SEMPRE: Amanhã vou aos HUC despedir-me de uma doente-amiga, tem o fígado repleto de metástases, está amarela, restam-lhes poucos dias. Nos últimos dois anos temos falado regularmente dos dias do fim, mas também dos silêncios do marido, dos seus filhos, do entorpecimento. Nestas consultas não há reestruturação de personalidade, nem anamneses didácticas. Há o tempo. Só.
Esta morte lenta e certa, é em parte, um produto do avanço civilizacional: diagnóstico preciso, informação, terapêutica retardadora. Sabe-se o que se tem, sabe-se que se vai morrer, e espera-se, atrasa-se a lança de Ajax. O que me interessa é saber se esta dilação traz alguma coisa de verdadeiramente importante para o moribundo. Claro que para aqueles que se salvam, a questão nem se coloca, o problema são os outros.
A monitorização do andamento da morte-locomotiva, não atrasa o doente na lida das coisas pequenas. Velhas rixas, dinheiros, cíumes, tudo continua a rolar, tudo segue o seu carril. Ouço falar em apego à vida, mas tenho dúvidas: a vida verdadeira já se separou de nós nesta altura.

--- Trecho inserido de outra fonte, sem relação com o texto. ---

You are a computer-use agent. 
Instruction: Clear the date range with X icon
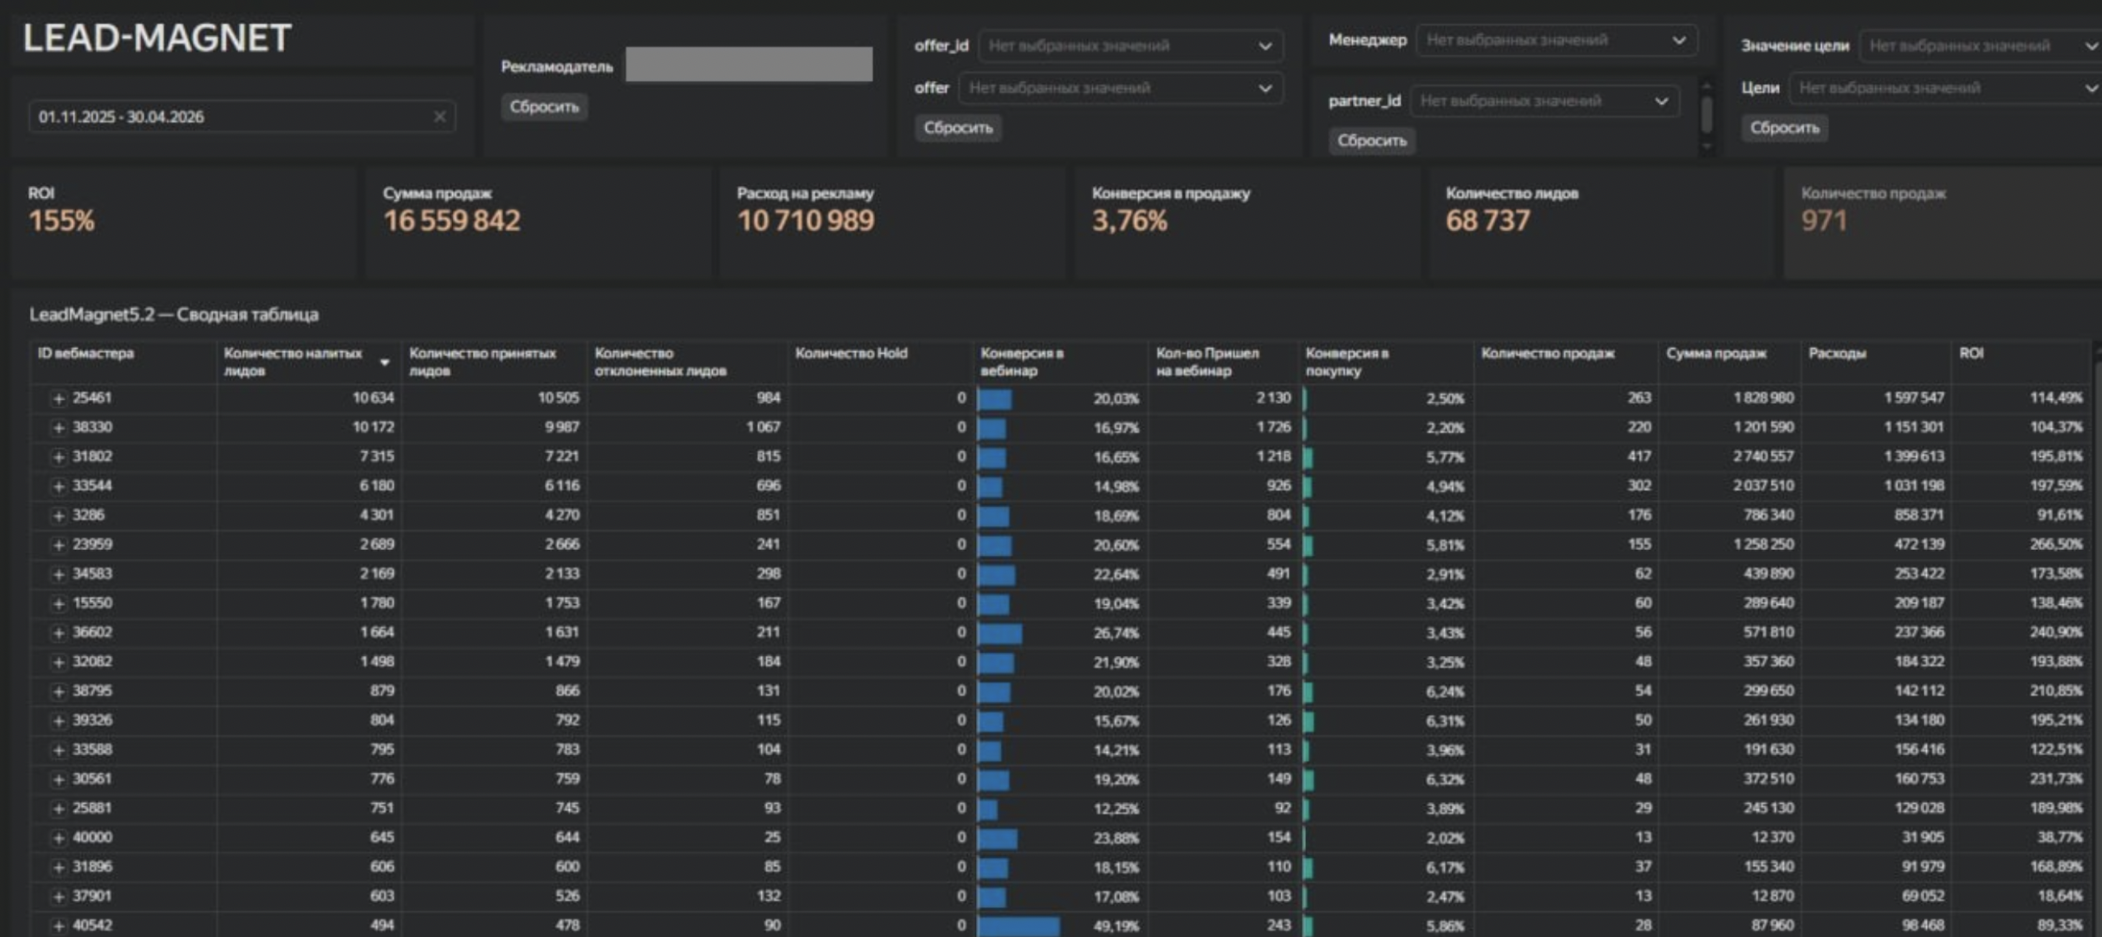(440, 117)
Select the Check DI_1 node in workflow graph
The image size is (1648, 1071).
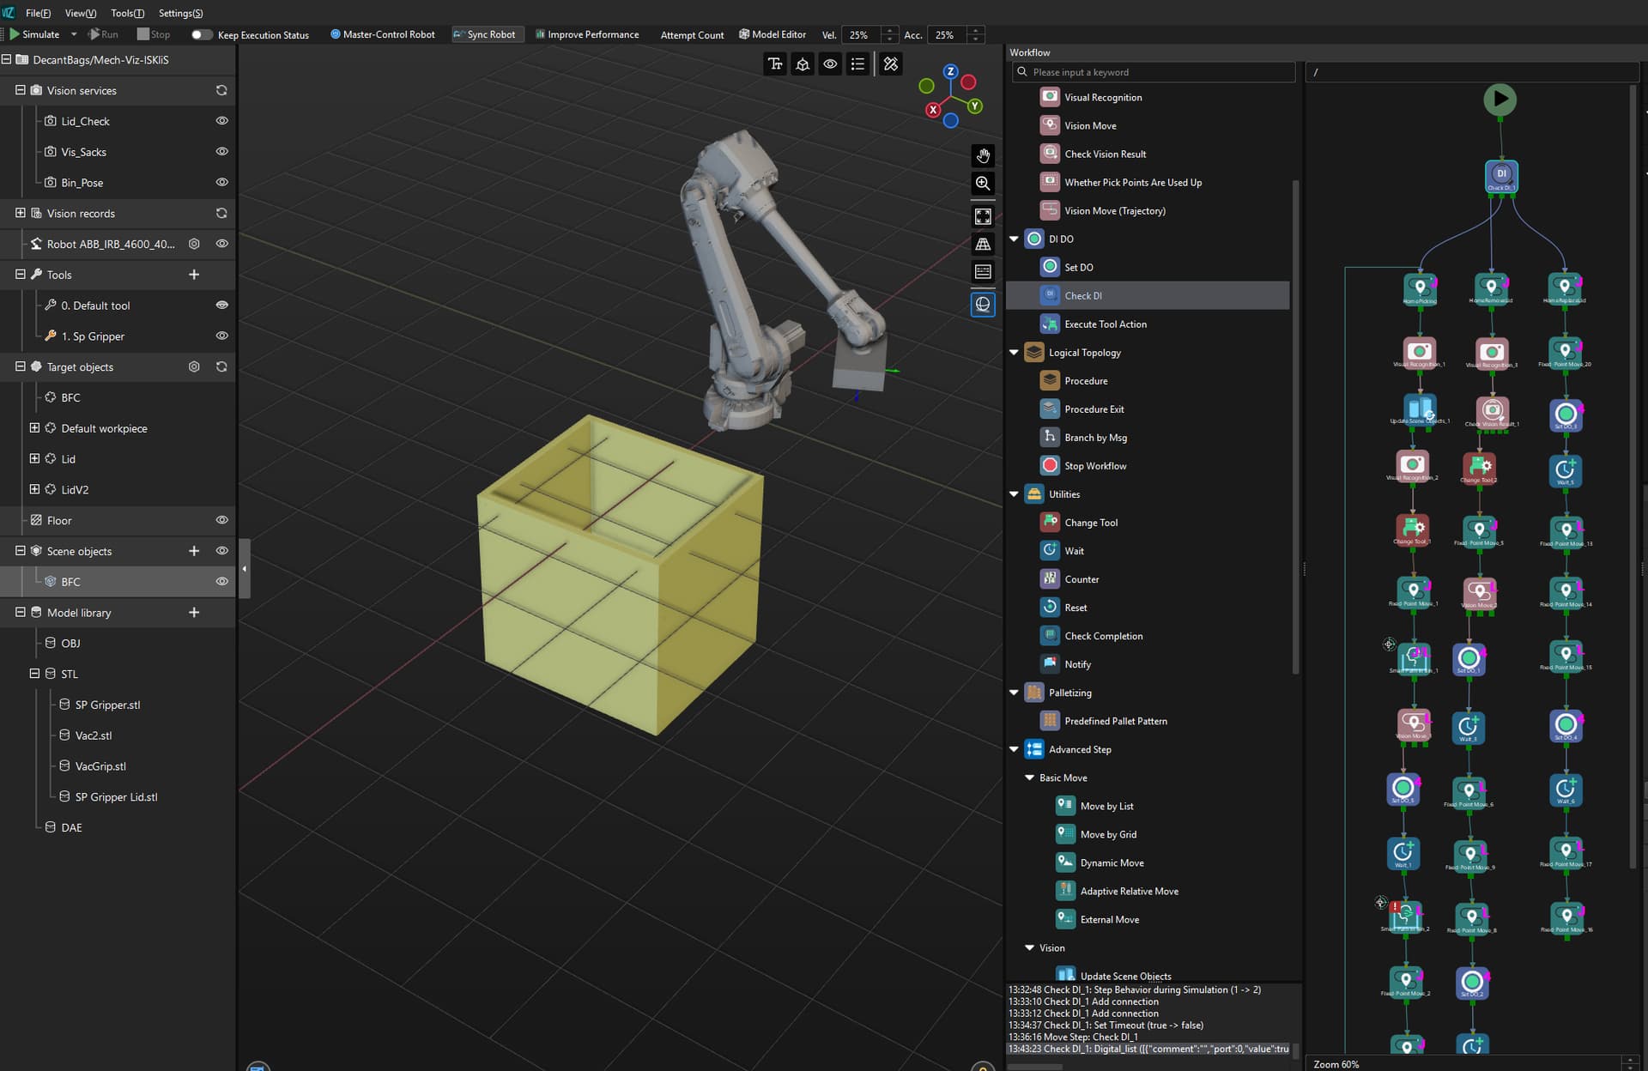click(x=1501, y=176)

Esta minha doente-amiga, há muito que só se preocupa com ela e com o seu cancro. Dança um pas-de-deux voluptuoso e repetitivo, prenhe de lamúrias, que não abraça nem apego nem vida. Esta gente que nos morre, e para as quais só temos palavras mas não temos salvação, não nos revela nada. Só nos cega. E ainda bem.